___ PROVIDED ENTRIES ___

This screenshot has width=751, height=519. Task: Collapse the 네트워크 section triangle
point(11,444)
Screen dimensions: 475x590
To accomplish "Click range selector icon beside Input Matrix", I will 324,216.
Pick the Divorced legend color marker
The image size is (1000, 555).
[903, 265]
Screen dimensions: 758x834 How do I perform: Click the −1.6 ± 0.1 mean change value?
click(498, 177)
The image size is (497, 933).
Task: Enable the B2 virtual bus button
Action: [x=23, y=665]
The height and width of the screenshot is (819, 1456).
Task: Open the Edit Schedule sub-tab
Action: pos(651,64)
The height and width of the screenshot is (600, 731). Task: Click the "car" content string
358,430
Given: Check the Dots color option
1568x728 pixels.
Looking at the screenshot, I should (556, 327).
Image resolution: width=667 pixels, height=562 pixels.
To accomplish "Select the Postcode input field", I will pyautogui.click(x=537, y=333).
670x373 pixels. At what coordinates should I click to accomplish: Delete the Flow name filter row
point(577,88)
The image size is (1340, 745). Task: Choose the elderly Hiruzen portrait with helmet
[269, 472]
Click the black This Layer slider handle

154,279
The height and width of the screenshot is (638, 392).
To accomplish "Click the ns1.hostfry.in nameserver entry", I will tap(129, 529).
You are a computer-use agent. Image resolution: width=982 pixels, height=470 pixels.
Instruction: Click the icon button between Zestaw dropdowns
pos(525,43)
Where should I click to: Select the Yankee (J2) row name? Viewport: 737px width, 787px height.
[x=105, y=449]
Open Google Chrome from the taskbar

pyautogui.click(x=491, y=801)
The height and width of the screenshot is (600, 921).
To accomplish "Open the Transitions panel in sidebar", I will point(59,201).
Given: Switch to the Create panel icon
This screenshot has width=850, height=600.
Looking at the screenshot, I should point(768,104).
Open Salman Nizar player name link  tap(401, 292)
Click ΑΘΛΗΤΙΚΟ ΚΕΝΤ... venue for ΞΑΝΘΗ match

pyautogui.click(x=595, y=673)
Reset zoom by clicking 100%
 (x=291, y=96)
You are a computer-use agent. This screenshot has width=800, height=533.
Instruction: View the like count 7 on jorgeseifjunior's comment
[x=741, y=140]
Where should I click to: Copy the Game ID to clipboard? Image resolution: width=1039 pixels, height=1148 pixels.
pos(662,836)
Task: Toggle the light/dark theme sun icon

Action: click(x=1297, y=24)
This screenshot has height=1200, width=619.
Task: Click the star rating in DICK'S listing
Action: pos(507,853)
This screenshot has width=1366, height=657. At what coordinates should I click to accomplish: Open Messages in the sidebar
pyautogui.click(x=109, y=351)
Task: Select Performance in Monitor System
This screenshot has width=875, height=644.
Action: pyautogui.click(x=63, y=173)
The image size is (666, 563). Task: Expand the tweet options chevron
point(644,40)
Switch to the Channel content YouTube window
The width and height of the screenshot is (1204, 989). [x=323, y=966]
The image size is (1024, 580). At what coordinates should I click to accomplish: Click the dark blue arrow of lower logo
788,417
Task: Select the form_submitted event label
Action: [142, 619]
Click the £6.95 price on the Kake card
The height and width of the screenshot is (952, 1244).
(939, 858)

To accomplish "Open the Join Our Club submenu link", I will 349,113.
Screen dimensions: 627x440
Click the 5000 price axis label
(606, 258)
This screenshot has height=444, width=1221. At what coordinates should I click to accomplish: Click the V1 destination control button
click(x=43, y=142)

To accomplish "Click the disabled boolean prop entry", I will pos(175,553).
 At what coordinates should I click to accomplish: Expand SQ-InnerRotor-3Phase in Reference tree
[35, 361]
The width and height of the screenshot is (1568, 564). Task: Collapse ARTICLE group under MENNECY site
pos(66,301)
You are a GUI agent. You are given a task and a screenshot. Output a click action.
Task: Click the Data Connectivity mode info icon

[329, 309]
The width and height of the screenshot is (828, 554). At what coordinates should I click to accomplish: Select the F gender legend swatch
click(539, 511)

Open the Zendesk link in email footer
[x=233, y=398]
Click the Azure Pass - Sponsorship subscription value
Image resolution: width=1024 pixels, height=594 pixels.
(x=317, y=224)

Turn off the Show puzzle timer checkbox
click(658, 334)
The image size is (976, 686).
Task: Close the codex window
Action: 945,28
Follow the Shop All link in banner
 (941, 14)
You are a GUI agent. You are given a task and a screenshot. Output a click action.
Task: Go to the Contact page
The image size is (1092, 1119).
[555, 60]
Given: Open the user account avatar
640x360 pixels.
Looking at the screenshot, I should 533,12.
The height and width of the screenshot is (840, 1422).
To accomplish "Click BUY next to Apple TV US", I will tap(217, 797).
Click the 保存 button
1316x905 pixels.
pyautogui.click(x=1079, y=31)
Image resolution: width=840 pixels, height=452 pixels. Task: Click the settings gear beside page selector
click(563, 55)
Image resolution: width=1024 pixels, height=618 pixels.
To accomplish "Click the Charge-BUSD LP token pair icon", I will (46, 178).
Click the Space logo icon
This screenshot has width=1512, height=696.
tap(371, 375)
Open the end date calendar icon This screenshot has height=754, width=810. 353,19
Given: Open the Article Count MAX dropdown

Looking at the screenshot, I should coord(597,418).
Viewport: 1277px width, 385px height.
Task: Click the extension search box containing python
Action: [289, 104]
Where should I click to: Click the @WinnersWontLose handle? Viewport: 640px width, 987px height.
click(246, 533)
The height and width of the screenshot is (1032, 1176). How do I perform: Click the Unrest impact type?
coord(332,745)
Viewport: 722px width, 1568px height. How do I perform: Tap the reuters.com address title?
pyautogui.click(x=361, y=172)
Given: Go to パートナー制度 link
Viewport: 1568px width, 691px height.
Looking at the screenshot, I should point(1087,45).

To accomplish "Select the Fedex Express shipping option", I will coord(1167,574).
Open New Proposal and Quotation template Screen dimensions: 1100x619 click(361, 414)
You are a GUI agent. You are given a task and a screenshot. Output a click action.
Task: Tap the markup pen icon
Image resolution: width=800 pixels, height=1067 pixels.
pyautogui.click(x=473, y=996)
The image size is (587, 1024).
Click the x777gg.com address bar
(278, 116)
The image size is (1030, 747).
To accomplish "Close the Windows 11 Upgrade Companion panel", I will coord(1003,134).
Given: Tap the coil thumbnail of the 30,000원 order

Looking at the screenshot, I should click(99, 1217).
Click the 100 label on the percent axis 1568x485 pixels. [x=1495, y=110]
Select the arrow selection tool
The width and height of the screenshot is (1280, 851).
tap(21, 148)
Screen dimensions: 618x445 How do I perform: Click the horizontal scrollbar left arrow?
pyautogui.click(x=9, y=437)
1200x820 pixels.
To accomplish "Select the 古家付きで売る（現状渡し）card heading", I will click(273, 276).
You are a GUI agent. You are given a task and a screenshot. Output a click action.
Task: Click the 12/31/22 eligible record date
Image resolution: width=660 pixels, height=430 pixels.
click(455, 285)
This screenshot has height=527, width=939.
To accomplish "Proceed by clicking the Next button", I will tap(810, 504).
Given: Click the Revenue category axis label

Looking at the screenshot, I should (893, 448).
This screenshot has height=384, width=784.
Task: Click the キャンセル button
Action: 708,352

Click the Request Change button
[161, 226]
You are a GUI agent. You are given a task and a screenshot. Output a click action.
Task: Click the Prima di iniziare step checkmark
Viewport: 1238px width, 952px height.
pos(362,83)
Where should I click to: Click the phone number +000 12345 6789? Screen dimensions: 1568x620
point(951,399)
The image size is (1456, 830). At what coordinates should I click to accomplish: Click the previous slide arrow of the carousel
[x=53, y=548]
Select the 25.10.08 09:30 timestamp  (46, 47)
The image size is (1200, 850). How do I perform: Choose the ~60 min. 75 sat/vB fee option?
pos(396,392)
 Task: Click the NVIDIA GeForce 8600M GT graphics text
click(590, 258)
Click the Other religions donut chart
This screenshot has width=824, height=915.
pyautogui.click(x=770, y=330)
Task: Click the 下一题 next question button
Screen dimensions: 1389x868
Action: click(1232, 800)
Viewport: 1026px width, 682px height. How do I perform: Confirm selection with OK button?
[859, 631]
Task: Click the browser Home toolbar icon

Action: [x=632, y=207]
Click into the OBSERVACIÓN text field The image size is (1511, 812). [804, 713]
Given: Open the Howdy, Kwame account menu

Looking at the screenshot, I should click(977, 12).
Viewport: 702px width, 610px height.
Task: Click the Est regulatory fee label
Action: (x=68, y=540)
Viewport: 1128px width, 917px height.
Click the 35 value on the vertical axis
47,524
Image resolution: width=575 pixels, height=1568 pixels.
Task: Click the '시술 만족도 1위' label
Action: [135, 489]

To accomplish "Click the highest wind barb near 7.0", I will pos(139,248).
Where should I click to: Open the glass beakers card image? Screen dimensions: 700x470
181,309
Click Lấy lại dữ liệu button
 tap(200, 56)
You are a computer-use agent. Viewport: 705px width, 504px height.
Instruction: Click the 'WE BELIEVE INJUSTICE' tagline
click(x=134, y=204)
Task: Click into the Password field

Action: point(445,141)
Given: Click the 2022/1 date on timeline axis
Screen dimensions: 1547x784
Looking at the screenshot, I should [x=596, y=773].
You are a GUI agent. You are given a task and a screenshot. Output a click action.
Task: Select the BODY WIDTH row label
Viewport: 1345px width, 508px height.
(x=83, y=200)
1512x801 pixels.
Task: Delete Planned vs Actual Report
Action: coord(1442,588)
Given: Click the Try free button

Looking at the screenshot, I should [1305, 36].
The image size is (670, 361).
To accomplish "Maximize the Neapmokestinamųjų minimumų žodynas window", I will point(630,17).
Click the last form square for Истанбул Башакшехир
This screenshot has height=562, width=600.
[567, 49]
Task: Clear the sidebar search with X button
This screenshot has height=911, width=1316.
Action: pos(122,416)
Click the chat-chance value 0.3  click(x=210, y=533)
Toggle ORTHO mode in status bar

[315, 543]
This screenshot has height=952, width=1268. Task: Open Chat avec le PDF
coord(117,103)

___

=== PROBLEM ===
Each line in the records above with "panel" must be returned.

=== SOLUTION FOR THIS TASK ===
To accomplish "Open the Transitions panel in sidebar", I will point(59,201).
Given: Switch to the Create panel icon
To accomplish "Close the Windows 11 Upgrade Companion panel", I will coord(1003,134).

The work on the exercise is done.